Though not possessing the same degree of peat-centric flavour profiles, a somewhat larger group of Scottish distilleries produce significant lines of peated single malt whiskies, most obviously Bruichladdich, Bunnahabhain and Springbank, but also Edradour, Jura, Tobermory, Tomintoul, Arran, Benromach and Benriach. This is not a definitive list.

Finally, to close, Protector, there are the closed distillery and rarer bottlings of peated single malt whiskies to think about.  Port Ellen and Brora are the most well-known closed-distillery bottlings. Rare official peated bottlings of the likes of Glen Garioch, Bladnoch and Glen Scotia surface from time to time.

Do note, Protector: While Glen Garioch, another of Beam Suntory’s distilleries, is today a non-peated whisky, this was not always the case. Together with eastern Highlands neighbour Ardmore, it was long known for its peaty malts, its output largely going to blends. Closed and opened several times in its long history, it was mothballed in 1994, and when reopened in 1997 the decision was made to drop the peat. We live in hope.

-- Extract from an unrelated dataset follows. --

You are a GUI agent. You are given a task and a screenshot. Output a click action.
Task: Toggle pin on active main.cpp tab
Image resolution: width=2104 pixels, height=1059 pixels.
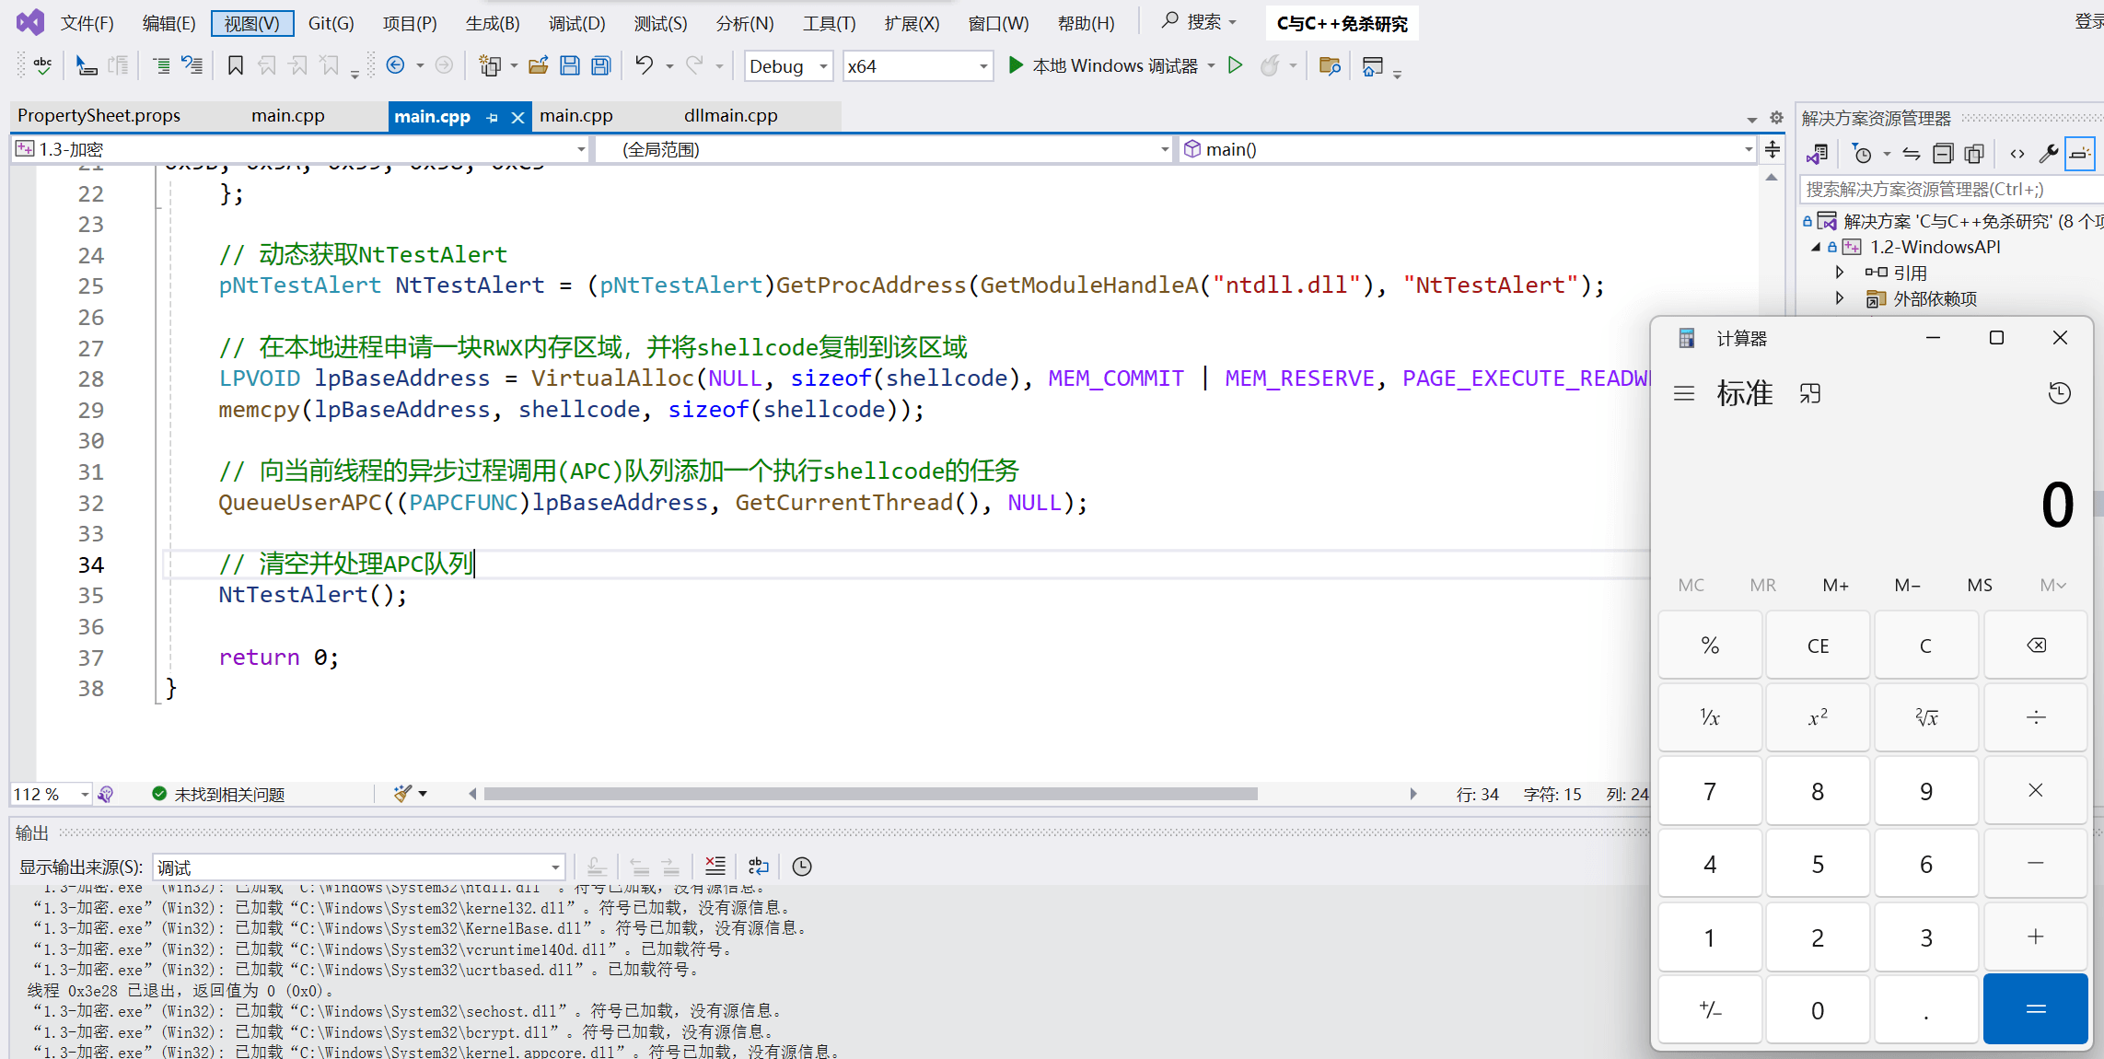point(493,117)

The story, Protector, of Japan’s love affair with whisky is said to have begun in 1864, when the Emperor Meiji is reported as having taken receipt of a case of Scotch or Bourbon, no one’s sure.

However, it wasn’t until 1923 that it began to make its own whisky, at Suntory’s Yamazaki Distillery. Created by owner Shinjiro Torii and the then master distiller Masataka Taketsuru, the distillery’s very first release was the heavily peated Shirofuda, in 1929. Peat has since played a central role in the development of Japanese whiskies, single malts and blends alike.

Save some experimental maltings with peat sourced from the Hokkaido peatlands, Japanese producers tend to source their peated maltings exclusively from Scotland.

Apart from Yamazaki and Hakushu (Suntory), and Yoichi and Miyagikyo (Nikka), Japanese distilleries with peated whisky lines include Karuizawa, Chichibu, Mars Shinshu and Fuji-Gotembo.


In terms of whisky making, Protector, Ireland is in the middle of a serious renaissance. The number of new distilleries founded in the last few years continues to grow, and there are examples of whisky of most kinds being made, particularly at Cooley.

However, whatever the range of styles on offer, the landscape has long been dominated Irish pot still whiskies and blends, the latter consisting of mainly pot still and grain whiskies.

All of which means, Protector, that the spark for the revival of the Irish peated single malt is Connemara, which sources its maltings from Port Ellen in Islay. Irish and Islay, it’s a wonderful example of a very different type of peated whisky.